Opponents of Propositions 1, 2 and 3 raised $3.6 million in their successful effort to repeal the laws in the Nov. 6 election. Opponents spent $2.8 million. The great bulk of the money was spent on advertising.
The total spending of $6.4 million tops the $3.967 million spent in the 1986 referendum campaign that affirmed passage of right-to-work. But adjusted for inflation, those 1986 dollars are equal to $8.4 million in 2012 dollars. In short, the 2012 campaign cost 76 percent of what the 1986 race cost in real dollars.
The school reforms were championed by Superintendent of Public Instruction Tom Luna and Gov. Butch Otter and supported by most Republicans in the GOP-controlled Legislature. But 57 percent of voters opposed the restrictions on unions and teacher tenure in Prop 1; 58 percent opposed merit bonuses for teachers in Prop 2; and 67 percent opposed the laptop and online mandate in Prop 3.
The latest finance reports were filed Thursday, the same day the Idaho House elected new Speaker Scott Bedke. They cover Oct. 22 to Nov. 16. I was finally able to catch up today.

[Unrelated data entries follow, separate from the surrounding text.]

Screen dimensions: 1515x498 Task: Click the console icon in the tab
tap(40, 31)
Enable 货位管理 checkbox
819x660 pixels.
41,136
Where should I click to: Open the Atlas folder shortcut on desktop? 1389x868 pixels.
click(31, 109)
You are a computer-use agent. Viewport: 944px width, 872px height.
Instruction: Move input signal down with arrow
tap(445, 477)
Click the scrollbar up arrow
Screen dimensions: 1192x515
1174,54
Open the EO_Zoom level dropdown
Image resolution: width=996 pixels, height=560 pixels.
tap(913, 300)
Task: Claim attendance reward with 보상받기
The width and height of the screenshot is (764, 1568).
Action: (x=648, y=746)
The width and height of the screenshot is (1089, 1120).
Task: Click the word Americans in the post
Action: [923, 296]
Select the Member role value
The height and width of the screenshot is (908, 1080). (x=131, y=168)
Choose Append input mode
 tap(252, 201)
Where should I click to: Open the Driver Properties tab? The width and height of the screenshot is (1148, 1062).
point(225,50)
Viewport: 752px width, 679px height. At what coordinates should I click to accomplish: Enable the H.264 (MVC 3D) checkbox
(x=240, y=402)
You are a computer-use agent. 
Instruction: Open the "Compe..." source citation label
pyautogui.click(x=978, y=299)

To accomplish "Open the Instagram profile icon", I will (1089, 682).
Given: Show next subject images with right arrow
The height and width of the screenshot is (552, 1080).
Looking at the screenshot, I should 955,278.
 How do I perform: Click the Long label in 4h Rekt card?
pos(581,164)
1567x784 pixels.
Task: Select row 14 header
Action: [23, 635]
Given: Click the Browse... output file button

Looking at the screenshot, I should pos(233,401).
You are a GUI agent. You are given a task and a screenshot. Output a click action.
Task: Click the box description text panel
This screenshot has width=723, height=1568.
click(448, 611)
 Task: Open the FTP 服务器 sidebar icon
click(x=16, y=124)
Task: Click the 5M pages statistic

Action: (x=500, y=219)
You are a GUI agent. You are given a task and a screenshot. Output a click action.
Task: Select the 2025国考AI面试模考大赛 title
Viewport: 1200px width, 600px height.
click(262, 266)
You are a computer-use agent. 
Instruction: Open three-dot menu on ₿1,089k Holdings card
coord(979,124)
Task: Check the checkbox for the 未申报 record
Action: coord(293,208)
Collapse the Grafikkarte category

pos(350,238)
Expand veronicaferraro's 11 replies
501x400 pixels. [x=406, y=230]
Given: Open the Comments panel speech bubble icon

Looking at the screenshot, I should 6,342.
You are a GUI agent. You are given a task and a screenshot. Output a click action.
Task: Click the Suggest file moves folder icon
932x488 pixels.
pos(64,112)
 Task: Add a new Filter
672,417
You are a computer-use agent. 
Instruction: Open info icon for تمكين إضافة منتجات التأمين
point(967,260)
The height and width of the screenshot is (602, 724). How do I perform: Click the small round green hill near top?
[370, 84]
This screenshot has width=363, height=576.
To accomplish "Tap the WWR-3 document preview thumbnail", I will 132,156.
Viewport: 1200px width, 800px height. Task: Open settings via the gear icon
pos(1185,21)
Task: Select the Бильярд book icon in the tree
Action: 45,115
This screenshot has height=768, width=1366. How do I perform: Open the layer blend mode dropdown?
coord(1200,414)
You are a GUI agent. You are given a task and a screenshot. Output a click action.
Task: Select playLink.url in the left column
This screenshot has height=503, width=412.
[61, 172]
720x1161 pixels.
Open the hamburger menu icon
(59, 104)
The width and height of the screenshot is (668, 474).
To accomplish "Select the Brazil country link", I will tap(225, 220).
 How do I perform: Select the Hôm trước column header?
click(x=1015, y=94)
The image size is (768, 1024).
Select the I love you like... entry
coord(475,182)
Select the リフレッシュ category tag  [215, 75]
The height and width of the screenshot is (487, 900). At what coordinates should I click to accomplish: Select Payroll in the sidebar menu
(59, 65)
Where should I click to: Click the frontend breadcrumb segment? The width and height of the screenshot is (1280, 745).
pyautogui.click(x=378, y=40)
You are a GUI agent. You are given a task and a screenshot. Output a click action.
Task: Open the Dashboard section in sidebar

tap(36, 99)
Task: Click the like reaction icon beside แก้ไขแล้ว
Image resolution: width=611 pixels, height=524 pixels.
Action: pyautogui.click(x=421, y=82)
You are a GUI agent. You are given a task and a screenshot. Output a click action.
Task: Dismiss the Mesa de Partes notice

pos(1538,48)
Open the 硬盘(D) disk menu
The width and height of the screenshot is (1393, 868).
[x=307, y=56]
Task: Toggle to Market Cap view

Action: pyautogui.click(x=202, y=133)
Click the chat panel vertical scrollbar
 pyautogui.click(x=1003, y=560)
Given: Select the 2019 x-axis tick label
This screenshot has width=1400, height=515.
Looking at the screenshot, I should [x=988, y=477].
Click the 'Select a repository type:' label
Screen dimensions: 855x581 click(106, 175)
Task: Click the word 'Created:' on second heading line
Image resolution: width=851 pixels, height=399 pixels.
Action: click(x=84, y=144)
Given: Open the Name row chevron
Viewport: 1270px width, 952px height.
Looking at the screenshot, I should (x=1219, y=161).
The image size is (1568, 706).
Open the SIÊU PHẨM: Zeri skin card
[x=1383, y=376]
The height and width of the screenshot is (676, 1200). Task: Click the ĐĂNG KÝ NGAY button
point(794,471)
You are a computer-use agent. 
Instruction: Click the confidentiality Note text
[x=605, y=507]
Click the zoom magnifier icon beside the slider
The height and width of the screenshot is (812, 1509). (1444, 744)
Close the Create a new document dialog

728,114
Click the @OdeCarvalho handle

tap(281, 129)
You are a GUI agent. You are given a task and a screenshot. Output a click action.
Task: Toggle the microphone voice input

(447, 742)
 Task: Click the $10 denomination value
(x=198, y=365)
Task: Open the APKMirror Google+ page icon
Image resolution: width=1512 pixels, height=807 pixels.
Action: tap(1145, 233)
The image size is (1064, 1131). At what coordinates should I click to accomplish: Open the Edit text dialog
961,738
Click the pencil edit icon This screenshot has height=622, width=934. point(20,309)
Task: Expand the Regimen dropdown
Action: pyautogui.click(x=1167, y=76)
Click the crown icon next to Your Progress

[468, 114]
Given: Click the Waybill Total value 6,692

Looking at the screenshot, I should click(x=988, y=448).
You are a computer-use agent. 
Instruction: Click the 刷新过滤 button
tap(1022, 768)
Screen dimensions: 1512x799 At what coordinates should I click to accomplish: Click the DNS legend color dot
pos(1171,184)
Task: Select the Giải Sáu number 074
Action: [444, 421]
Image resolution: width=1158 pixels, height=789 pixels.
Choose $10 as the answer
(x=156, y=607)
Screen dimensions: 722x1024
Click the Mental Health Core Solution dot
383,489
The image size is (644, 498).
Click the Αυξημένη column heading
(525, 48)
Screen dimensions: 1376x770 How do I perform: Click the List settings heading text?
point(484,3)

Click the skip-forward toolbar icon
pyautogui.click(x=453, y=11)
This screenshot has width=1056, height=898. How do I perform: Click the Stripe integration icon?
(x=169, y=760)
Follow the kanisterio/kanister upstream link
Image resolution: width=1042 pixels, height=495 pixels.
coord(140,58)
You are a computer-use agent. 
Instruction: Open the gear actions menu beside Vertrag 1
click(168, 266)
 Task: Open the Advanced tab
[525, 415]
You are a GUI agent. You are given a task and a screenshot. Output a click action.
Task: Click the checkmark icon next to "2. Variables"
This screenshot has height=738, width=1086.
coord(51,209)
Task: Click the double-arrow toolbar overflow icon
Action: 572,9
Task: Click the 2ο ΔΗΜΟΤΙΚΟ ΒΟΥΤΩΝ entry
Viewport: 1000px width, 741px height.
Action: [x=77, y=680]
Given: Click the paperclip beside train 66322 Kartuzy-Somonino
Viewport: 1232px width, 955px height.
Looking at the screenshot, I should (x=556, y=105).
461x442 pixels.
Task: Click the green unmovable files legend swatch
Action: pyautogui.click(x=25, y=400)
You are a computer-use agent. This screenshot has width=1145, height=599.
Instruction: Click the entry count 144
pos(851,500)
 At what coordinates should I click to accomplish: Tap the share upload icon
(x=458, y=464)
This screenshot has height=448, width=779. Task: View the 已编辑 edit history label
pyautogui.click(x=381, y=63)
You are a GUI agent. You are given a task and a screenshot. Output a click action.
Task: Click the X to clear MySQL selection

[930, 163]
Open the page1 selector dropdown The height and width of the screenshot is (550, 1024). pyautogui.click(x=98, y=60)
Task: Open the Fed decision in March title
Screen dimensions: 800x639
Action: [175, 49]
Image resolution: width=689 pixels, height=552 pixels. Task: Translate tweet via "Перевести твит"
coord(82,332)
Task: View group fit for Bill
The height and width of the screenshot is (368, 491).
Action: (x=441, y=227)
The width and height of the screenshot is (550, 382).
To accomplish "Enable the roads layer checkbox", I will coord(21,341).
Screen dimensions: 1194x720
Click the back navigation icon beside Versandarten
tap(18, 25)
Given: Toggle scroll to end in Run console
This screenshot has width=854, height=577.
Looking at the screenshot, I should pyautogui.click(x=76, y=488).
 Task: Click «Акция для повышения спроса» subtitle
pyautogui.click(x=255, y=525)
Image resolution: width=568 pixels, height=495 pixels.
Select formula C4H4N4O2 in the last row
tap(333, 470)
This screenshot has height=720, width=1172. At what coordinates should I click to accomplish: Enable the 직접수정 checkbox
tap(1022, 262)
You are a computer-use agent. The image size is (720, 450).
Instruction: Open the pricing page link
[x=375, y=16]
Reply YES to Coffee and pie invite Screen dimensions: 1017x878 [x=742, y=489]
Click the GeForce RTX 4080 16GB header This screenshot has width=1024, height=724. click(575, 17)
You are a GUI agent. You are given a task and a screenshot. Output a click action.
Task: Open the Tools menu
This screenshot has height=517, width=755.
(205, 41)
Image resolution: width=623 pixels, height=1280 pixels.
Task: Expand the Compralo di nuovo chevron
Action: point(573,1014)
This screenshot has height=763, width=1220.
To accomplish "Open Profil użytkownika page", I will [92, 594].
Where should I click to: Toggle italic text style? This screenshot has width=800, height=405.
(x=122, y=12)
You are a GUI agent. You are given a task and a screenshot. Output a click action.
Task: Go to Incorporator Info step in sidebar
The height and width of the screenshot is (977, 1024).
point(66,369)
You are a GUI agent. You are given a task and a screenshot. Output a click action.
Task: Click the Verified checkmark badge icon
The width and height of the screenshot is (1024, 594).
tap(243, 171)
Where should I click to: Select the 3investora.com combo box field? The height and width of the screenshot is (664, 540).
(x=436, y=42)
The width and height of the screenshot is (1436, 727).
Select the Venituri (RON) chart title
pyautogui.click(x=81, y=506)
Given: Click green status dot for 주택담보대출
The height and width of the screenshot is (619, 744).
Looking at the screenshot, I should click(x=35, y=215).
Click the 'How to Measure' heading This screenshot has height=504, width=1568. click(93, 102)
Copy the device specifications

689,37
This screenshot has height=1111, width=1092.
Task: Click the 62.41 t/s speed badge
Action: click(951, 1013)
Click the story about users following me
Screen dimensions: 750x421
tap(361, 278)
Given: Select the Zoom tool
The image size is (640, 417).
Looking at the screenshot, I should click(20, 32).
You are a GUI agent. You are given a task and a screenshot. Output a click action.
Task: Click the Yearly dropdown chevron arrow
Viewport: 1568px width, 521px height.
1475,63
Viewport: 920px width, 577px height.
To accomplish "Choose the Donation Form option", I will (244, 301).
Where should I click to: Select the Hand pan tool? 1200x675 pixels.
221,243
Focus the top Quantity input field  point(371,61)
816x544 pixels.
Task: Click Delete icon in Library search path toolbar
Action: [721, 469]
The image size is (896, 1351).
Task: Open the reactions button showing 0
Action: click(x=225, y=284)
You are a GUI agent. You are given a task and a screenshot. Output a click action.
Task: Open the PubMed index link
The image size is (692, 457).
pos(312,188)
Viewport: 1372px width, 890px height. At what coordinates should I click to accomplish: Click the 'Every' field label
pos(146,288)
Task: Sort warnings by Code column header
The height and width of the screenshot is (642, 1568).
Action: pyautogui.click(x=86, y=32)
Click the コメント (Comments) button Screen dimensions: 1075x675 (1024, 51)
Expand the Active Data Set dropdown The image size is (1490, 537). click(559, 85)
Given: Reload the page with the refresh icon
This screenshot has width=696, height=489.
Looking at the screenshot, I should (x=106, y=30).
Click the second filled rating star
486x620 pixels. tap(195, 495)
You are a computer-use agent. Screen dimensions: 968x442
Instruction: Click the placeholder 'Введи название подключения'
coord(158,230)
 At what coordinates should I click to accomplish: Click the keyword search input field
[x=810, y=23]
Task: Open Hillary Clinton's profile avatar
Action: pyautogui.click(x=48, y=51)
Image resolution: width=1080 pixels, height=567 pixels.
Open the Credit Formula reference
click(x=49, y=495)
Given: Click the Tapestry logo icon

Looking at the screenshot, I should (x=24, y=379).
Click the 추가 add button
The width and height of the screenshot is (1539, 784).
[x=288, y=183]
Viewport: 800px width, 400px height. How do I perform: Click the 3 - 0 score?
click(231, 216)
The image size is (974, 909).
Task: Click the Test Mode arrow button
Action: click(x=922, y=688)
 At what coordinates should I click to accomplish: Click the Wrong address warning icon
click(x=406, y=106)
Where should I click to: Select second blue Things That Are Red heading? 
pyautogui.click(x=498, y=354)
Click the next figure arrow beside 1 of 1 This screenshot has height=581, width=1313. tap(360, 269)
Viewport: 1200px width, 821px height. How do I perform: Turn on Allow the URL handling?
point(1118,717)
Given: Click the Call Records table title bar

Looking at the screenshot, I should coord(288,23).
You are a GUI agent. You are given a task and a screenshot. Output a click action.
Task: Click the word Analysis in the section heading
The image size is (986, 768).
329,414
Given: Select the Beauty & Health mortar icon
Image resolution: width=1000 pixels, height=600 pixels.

Opponents relied almost entirely on the National Education Association and Idaho Education Association, which provided $3,467,590 of the $3,615,788 raised. NEA spent $2,822,407; IEA, $645,183. Together, that was 96 percent of the funding for the two opposition groups, Vote No on Props 1, 2, 3 and Idaho Republicans for Our Schools.
Proponents raised $2,260,368 for four committees, Yes for Idaho Education ($1,087,647), the Idaho Federation of Republican Women ($430,451), and two affiliated committees, Parents for Education Reform ($501,360) and Education Voters of Idaho ($240,910). (Because EVI largely funded Parents for Education Reform, I have calculated net figures, so as to not double-count.)
An independent media campaign funded by Melaleuca CEO Frank VanderSloot added $525,724. VanderSloot gave $643,481 to Yes for Idaho Education and $428,000 to the Idaho Federation of Republican Women.
In total, VanderSloot provided $1.6 million, about 57 percent of the financial backing for proponents, including 47 percent of the money raised by the committees.
Two interesting details appear in the EVI report.
Last week, Gov. Otter touted poll results paid for by the group as making the case for pressing to revive portions of all three measures during the 2013 Legislature. The day following the election, EVI reported spending $17,300 for polling by Moore Information of Portland and $15,637 for polling by Advantage Inc. of Arlington, Va. EVI spokesman John Foster declined to say how much the polling cost after Otter's speech Wednesday. Neither Otter nor Foster have released poll results.
EVI also reported spending $35,489 on legal fees. Secretary of State Ben Ysursa successfully won his lawsuit against the the group, forcing it to disclose sources of its money, which included $200,000 from New York Mayor Michael Bloomberg and $250,000 from Albertsons grocery heir Joe Scott.